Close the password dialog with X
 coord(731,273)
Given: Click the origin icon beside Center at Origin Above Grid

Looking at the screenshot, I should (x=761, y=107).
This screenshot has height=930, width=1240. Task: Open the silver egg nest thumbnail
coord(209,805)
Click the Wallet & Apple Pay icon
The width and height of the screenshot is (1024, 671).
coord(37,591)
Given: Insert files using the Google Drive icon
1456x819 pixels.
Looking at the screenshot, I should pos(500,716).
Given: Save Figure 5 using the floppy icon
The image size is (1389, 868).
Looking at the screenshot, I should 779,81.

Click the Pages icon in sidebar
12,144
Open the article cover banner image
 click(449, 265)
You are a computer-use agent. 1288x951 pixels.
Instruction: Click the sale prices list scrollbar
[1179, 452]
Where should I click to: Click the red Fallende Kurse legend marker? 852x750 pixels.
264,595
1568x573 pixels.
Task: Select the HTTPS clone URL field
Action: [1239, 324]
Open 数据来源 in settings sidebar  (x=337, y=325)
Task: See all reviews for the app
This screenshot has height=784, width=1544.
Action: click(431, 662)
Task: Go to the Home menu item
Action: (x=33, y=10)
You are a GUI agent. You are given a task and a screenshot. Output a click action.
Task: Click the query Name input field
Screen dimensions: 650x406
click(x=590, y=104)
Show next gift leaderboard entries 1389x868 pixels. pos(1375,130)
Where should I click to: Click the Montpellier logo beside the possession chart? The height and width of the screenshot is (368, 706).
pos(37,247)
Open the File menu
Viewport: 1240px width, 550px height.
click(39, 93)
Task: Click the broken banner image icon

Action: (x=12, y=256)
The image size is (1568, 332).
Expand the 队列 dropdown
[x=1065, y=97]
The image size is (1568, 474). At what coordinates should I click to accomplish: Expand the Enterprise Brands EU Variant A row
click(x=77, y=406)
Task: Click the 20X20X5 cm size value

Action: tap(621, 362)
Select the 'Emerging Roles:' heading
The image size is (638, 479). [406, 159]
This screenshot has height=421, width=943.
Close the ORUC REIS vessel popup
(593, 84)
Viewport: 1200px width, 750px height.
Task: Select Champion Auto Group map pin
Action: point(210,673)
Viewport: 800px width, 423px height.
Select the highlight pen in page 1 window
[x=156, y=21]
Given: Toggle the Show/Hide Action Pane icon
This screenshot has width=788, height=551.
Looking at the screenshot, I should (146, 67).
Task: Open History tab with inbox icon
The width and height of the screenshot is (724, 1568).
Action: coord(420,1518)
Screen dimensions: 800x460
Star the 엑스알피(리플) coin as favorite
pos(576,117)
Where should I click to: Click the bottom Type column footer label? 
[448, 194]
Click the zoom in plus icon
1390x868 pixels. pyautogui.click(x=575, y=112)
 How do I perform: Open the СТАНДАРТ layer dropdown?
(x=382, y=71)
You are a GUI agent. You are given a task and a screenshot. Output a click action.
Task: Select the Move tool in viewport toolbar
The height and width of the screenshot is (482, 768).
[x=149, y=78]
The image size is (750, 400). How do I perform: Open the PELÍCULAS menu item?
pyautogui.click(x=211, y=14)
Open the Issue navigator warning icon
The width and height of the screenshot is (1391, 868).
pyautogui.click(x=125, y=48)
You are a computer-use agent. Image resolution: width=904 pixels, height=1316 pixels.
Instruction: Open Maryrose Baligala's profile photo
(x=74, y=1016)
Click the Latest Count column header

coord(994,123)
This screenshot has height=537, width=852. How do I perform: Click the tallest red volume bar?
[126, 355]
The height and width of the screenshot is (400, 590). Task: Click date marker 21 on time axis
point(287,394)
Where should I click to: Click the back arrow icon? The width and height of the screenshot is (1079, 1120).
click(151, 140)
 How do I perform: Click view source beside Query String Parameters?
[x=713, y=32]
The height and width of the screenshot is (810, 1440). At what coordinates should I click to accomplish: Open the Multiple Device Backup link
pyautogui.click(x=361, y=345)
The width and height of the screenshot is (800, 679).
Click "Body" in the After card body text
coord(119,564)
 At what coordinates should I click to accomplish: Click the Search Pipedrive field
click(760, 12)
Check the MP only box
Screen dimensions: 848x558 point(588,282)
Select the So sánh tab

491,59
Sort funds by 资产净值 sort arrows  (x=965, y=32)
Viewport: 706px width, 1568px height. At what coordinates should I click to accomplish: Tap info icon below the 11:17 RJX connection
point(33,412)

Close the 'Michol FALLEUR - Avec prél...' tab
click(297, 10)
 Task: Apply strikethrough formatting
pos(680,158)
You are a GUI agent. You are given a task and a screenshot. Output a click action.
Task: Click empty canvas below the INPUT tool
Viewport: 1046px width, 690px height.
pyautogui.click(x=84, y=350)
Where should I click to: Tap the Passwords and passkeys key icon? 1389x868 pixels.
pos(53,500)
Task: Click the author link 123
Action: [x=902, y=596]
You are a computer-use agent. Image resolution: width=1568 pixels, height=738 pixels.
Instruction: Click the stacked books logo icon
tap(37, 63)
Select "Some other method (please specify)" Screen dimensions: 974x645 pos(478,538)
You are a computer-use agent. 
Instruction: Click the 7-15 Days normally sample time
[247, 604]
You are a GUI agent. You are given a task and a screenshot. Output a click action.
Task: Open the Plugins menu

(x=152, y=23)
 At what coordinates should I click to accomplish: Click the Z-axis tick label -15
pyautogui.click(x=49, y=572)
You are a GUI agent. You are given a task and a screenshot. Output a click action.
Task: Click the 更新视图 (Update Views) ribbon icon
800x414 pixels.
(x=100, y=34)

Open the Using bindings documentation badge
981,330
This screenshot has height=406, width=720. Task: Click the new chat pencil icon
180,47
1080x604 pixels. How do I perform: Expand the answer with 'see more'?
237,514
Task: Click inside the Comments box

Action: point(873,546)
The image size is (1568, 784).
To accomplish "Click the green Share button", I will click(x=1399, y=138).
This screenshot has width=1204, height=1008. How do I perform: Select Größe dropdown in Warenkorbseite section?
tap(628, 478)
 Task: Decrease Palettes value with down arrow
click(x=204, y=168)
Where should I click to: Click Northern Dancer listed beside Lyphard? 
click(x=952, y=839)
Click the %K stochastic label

........

Directions for this task:
Write out every one of the rows above word for word, without changing anything.

The reply:
Close the password dialog with X
 coord(731,273)
Given: Click the origin icon beside Center at Origin Above Grid

Looking at the screenshot, I should (x=761, y=107).
This screenshot has height=930, width=1240. Task: Open the silver egg nest thumbnail
coord(209,805)
Click the Wallet & Apple Pay icon
The width and height of the screenshot is (1024, 671).
coord(37,591)
Given: Insert files using the Google Drive icon
1456x819 pixels.
Looking at the screenshot, I should pos(500,716).
Given: Save Figure 5 using the floppy icon
The image size is (1389, 868).
Looking at the screenshot, I should 779,81.

Click the Pages icon in sidebar
12,144
Open the article cover banner image
 click(449, 265)
You are a computer-use agent. 1288x951 pixels.
Instruction: Click the sale prices list scrollbar
[1179, 452]
Where should I click to: Click the red Fallende Kurse legend marker? 852x750 pixels.
264,595
1568x573 pixels.
Task: Select the HTTPS clone URL field
Action: [1239, 324]
Open 数据来源 in settings sidebar  (x=337, y=325)
Task: See all reviews for the app
This screenshot has height=784, width=1544.
Action: click(431, 662)
Task: Go to the Home menu item
Action: (x=33, y=10)
You are a GUI agent. You are given a task and a screenshot. Output a click action.
Task: Click the query Name input field
Screen dimensions: 650x406
click(x=590, y=104)
Show next gift leaderboard entries 1389x868 pixels. pos(1375,130)
Where should I click to: Click the Montpellier logo beside the possession chart? The height and width of the screenshot is (368, 706).
pos(37,247)
Open the File menu
Viewport: 1240px width, 550px height.
click(39, 93)
Task: Click the broken banner image icon

Action: (x=12, y=256)
The image size is (1568, 332).
Expand the 队列 dropdown
[x=1065, y=97]
The image size is (1568, 474). At what coordinates should I click to accomplish: Expand the Enterprise Brands EU Variant A row
click(x=77, y=406)
Task: Click the 20X20X5 cm size value

Action: tap(621, 362)
Select the 'Emerging Roles:' heading
The image size is (638, 479). [406, 159]
This screenshot has height=421, width=943.
Close the ORUC REIS vessel popup
(593, 84)
Viewport: 1200px width, 750px height.
Task: Select Champion Auto Group map pin
Action: point(210,673)
Viewport: 800px width, 423px height.
Select the highlight pen in page 1 window
[x=156, y=21]
Given: Toggle the Show/Hide Action Pane icon
This screenshot has width=788, height=551.
Looking at the screenshot, I should (146, 67).
Task: Open History tab with inbox icon
The width and height of the screenshot is (724, 1568).
Action: coord(420,1518)
Screen dimensions: 800x460
Star the 엑스알피(리플) coin as favorite
pos(576,117)
Where should I click to: Click the bottom Type column footer label? 
[448, 194]
Click the zoom in plus icon
1390x868 pixels. pyautogui.click(x=575, y=112)
 How do I perform: Open the СТАНДАРТ layer dropdown?
(x=382, y=71)
You are a GUI agent. You are given a task and a screenshot. Output a click action.
Task: Select the Move tool in viewport toolbar
The height and width of the screenshot is (482, 768).
[x=149, y=78]
The image size is (750, 400). How do I perform: Open the PELÍCULAS menu item?
pyautogui.click(x=211, y=14)
Open the Issue navigator warning icon
The width and height of the screenshot is (1391, 868).
pyautogui.click(x=125, y=48)
You are a computer-use agent. Image resolution: width=904 pixels, height=1316 pixels.
Instruction: Open Maryrose Baligala's profile photo
(x=74, y=1016)
Click the Latest Count column header

coord(994,123)
This screenshot has height=537, width=852. How do I perform: Click the tallest red volume bar?
[126, 355]
The height and width of the screenshot is (400, 590). Task: Click date marker 21 on time axis
point(287,394)
Where should I click to: Click the back arrow icon? The width and height of the screenshot is (1079, 1120).
click(151, 140)
 How do I perform: Click view source beside Query String Parameters?
[x=713, y=32]
The height and width of the screenshot is (810, 1440). At what coordinates should I click to accomplish: Open the Multiple Device Backup link
pyautogui.click(x=361, y=345)
The width and height of the screenshot is (800, 679).
Click "Body" in the After card body text
coord(119,564)
 At what coordinates should I click to accomplish: Click the Search Pipedrive field
click(760, 12)
Check the MP only box
Screen dimensions: 848x558 point(588,282)
Select the So sánh tab

491,59
Sort funds by 资产净值 sort arrows  (x=965, y=32)
Viewport: 706px width, 1568px height. At what coordinates should I click to accomplish: Tap info icon below the 11:17 RJX connection
point(33,412)

Close the 'Michol FALLEUR - Avec prél...' tab
click(297, 10)
 Task: Apply strikethrough formatting
pos(680,158)
You are a GUI agent. You are given a task and a screenshot. Output a click action.
Task: Click empty canvas below the INPUT tool
Viewport: 1046px width, 690px height.
pyautogui.click(x=84, y=350)
Where should I click to: Tap the Passwords and passkeys key icon? 1389x868 pixels.
pos(53,500)
Task: Click the author link 123
Action: [x=902, y=596]
You are a computer-use agent. Image resolution: width=1568 pixels, height=738 pixels.
Instruction: Click the stacked books logo icon
tap(37, 63)
Select "Some other method (please specify)" Screen dimensions: 974x645 pos(478,538)
You are a computer-use agent. 
Instruction: Click the 7-15 Days normally sample time
[247, 604]
You are a GUI agent. You are given a task and a screenshot. Output a click action.
Task: Open the Plugins menu

(x=152, y=23)
 At what coordinates should I click to accomplish: Click the Z-axis tick label -15
pyautogui.click(x=49, y=572)
You are a GUI agent. You are given a task and a screenshot. Output a click action.
Task: Click the 更新视图 (Update Views) ribbon icon
800x414 pixels.
(x=100, y=34)

Open the Using bindings documentation badge
981,330
This screenshot has height=406, width=720. Task: Click the new chat pencil icon
180,47
1080x604 pixels. How do I perform: Expand the answer with 'see more'?
237,514
Task: Click inside the Comments box

Action: point(873,546)
The image size is (1568, 784).
To accomplish "Click the green Share button", I will click(x=1399, y=138).
This screenshot has width=1204, height=1008. How do I perform: Select Größe dropdown in Warenkorbseite section?
tap(628, 478)
 Task: Decrease Palettes value with down arrow
click(x=204, y=168)
Where should I click to: Click Northern Dancer listed beside Lyphard? 
click(x=952, y=839)
Click the %K stochastic label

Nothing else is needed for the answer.